RECORDS FOR PROCESSING:
BEGIN

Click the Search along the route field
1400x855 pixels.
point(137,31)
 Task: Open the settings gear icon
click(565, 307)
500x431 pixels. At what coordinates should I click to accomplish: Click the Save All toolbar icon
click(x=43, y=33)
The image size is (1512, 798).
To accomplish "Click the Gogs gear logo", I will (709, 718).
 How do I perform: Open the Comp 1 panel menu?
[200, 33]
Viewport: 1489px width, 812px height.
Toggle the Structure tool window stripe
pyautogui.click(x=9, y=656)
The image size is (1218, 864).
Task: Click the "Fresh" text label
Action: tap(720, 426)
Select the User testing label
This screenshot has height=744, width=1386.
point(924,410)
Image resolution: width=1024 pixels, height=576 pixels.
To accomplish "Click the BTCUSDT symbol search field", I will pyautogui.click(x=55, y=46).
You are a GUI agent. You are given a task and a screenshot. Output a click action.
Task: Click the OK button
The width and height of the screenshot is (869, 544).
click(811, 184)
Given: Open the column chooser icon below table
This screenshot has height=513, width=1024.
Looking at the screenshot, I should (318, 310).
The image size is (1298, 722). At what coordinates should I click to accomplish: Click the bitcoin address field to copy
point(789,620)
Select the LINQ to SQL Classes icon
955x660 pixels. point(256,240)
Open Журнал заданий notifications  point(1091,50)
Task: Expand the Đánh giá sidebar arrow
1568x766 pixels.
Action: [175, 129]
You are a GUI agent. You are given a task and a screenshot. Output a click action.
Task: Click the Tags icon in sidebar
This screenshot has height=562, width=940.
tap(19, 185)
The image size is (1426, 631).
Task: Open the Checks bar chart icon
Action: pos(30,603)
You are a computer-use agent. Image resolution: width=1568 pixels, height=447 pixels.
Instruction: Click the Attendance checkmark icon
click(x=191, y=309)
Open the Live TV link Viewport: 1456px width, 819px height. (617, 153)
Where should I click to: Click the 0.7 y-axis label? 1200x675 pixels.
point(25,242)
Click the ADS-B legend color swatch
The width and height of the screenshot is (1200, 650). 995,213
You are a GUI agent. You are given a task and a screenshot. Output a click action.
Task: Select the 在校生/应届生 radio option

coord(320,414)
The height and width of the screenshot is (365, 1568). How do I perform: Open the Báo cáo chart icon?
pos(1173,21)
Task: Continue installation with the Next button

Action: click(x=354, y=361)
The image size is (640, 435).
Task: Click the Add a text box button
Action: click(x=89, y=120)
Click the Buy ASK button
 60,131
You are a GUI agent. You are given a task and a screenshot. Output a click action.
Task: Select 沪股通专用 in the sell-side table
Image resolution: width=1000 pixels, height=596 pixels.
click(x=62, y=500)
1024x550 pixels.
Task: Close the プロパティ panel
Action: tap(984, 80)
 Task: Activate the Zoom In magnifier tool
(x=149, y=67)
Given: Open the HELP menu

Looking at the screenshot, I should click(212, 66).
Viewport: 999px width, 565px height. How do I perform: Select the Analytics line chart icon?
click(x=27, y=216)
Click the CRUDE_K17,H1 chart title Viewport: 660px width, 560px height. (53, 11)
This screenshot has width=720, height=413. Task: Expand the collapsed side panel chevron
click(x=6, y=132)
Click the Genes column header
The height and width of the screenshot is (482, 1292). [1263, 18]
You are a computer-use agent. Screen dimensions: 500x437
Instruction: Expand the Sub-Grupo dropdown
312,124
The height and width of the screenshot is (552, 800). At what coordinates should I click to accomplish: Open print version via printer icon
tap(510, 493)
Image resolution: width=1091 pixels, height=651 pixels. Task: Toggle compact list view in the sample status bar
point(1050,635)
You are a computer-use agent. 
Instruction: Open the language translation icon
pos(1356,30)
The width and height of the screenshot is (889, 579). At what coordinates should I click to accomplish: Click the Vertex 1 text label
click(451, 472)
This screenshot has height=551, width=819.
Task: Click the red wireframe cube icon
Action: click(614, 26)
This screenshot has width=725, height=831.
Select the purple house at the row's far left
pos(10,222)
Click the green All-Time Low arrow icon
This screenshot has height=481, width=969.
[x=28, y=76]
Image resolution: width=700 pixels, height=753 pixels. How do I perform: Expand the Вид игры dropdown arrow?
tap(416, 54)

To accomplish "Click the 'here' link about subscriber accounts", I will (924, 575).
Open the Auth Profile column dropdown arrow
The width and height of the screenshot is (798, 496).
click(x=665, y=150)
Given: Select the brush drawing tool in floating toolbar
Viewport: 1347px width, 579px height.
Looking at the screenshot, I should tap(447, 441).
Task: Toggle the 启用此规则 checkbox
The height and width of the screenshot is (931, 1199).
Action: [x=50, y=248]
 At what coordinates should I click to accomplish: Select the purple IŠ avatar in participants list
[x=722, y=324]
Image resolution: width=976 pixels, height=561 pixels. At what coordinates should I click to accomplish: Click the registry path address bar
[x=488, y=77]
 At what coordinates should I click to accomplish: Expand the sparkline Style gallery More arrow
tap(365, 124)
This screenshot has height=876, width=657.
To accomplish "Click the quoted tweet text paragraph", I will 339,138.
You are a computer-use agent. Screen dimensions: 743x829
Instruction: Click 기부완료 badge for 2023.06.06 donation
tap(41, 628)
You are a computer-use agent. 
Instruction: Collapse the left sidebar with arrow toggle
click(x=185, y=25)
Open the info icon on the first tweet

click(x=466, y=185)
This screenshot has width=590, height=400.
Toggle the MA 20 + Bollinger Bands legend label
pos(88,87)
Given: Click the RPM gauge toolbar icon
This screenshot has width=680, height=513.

END

ACTIVITY: In the records above, find each line that holds the word "computer"; copy all such lines.

ANSWER TO THIS PROBLEM:
You are a computer-use agent. Image resolution: width=1568 pixels, height=447 pixels.
You are a computer-use agent. Screen dimensions: 500x437
You are a computer-use agent. 
You are a computer-use agent. Screen dimensions: 743x829
You are a computer-use agent. 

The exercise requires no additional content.